Your Guide To Healthy Eating
Eating healthily and taking more exercise are the key to maintaining a healthy bodyweight. But where do you begin when it comes to changing your diet?
Here, we offer you some valuable tips and expert healthy eating advice so you can improve the way that you eat, shed the pounds and progress to better lifestyle.
Eating Junk Free
The first step to improving your diet is to eliminate the junk from your diet. Sugar and saturated fats are the two main culprits that cause you to put on weight, so you need to find ways to replace them with healthier alternatives.
While we all require some fats in our daily diet, we have to avoid consuming too much of the wrong kind of fats. There are two kinds of fat – unsaturated and saturated. If you eat a lot of saturated fats your cholesterol levels will increase, raising your risks of getting heart disease.
Men should keep the amount of saturated fat they consume each day to under 30g, whereas women should aim for 20g per day maximum. While it’s important to reduce your intake of saturated fats, you need to eat plenty of unsaturated fats like avocado, oily fish and vegetable oil. Try switching to low-fat spreads rather than butter on your bread and opt for lean cuts of meat instead of fatty ones.
Sugar is another major culprit which causes weight gain as well as tooth decay. Alcoholic drinks, sugary sodas, cakes and sugary breakfast cereal should not be consumed regularly. In general, you should be looking for foods which have under 5g of sugar per 100g.
Excess salt raises blood pressure which can, in turn, cause strokes and heart disease. Adults should have less than 6g of salt per day to stay within recommended levels, and it’s important to remember that many processed foods have salt already added. Even unexpected products like breakfast cereals contain salt, so checking the packaging is vital.
Nutrition Advice
Although it seems difficult to eat healthily, in fact it is a lot easier than you think. You need to make sure that you consume an appropriate amount of calories depending on your activity levels. The more exercise you do, the more calories you can consume. If you live a very sedentary lifestyle and eat too much, you’ll gain weight. On the other hand, if you consume fewer calories than you need to fuel your activity during the day, you will lose weight. It’s that simple.
You still need to ensure that you’re eating a well balanced diet, however, so that you can obtain all the essential nutrients your body requires. You should have about 2,500 calories per day if you are a man, or 2,000 calories per day if you are a woman.
A third of your meals should consist of starchy carbohydrates like cereal, pasta, rice, bread and potatoes. Whenever possible, you should stick to wholegrains which have more fibre and so make you feel fuller for longer. When you eat these kinds of foods, however, you need to pay close attention to the fats which you add. Creamy sauces, butter and oil all cause the calories to mount up. Instead of opting for a creamy carbonara sauce with your spaghetti, try a tomato based sauce instead, and use a reduced-fat spread on your toast instead of butter.

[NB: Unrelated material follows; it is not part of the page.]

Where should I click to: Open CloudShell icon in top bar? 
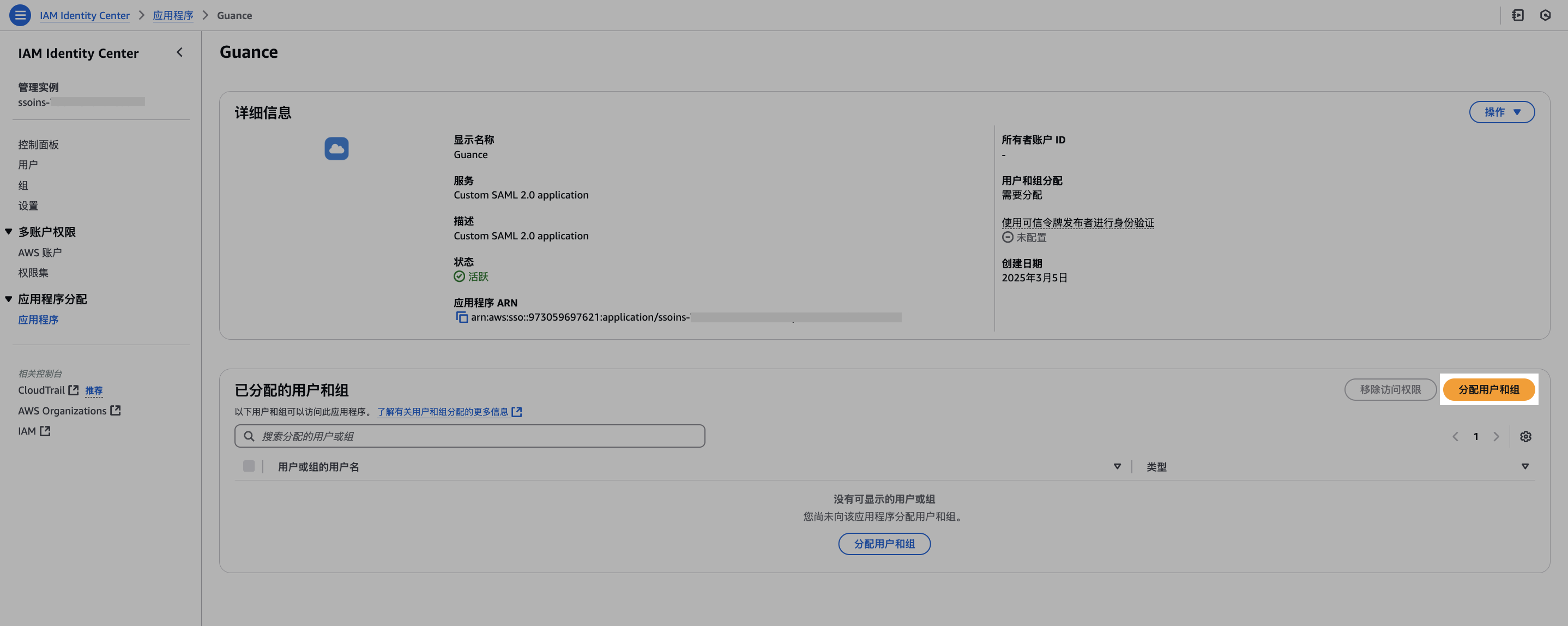click(x=1517, y=15)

It goes without saying that you should include plenty of fruits and vegetables in your daily diet. The 5 a day advice still holds true even if you are trying to lose weight. There are lots of ways to include fruit and veg in your daily diet. Try switching unhealthy snacks like cakes or cookies for healthier ones like pieces of fruit. You can have a glass of vegetable or fruit juice as one of your five a day, but no more than that.
When it comes to protein, you need to make sure that you include plenty of lean proteins in your diet. Fish is one excellent source which is low in calories yet high in minerals and vitamins. Oily fish contains vital omega-3 fats which can help to guard against heart disease, so try to eat a minimum of two portions each week. Any kind of fish is suitable when you are on a healthy eating plan, but bear in mind that if you choose smoked or canned fish they are often contain high levels of salt which will contribute to the amount of salt you eat per day.
Start Cooking For Yourself
It can be very tempting to rely on convenience foods, especially in today’s modern world where we all have busy lifestyles. However, relying on processed ready meals and fatty takeaways are one of the reasons why we’re all getting bigger and piling on the pounds.
Although the occasional meal in a restaurant or getting takeout for dinner every now and then won’t ruin your diet, it’s important to start cooking for yourself. By preparing wholesome meals in your own kitchen from proper ingredients you can be confident that you’re doing the best for your health.
Processed and takeout foods often contain a lot of unexpected ingredients which are bad for your health. From extra added salt and sugar to potentially harmful additives and preservatives, these unhealthy products all too often lack the nutrients you need for optimal wellness.
Even if you aren’t a whizz in the kitchen, there are plenty of simple meals that you can rustle up which will leave you feeling full and satisfied while also ensuring that you consume nutritious foods. There are homemade versions of all your takeout favourites which are made with wholesome ingredients and without the additional calories that cause you to gain weight.
Whether you love curries, stir fries or comforting pasta dishes, there are low calorie versions that still give you all the taste and pleasure of a takeout meal but without the additional fat.
Follow this healthy eating advice and begin the journey towards weight loss. Not only will you look and feel healthier, but your body will also be better nourished.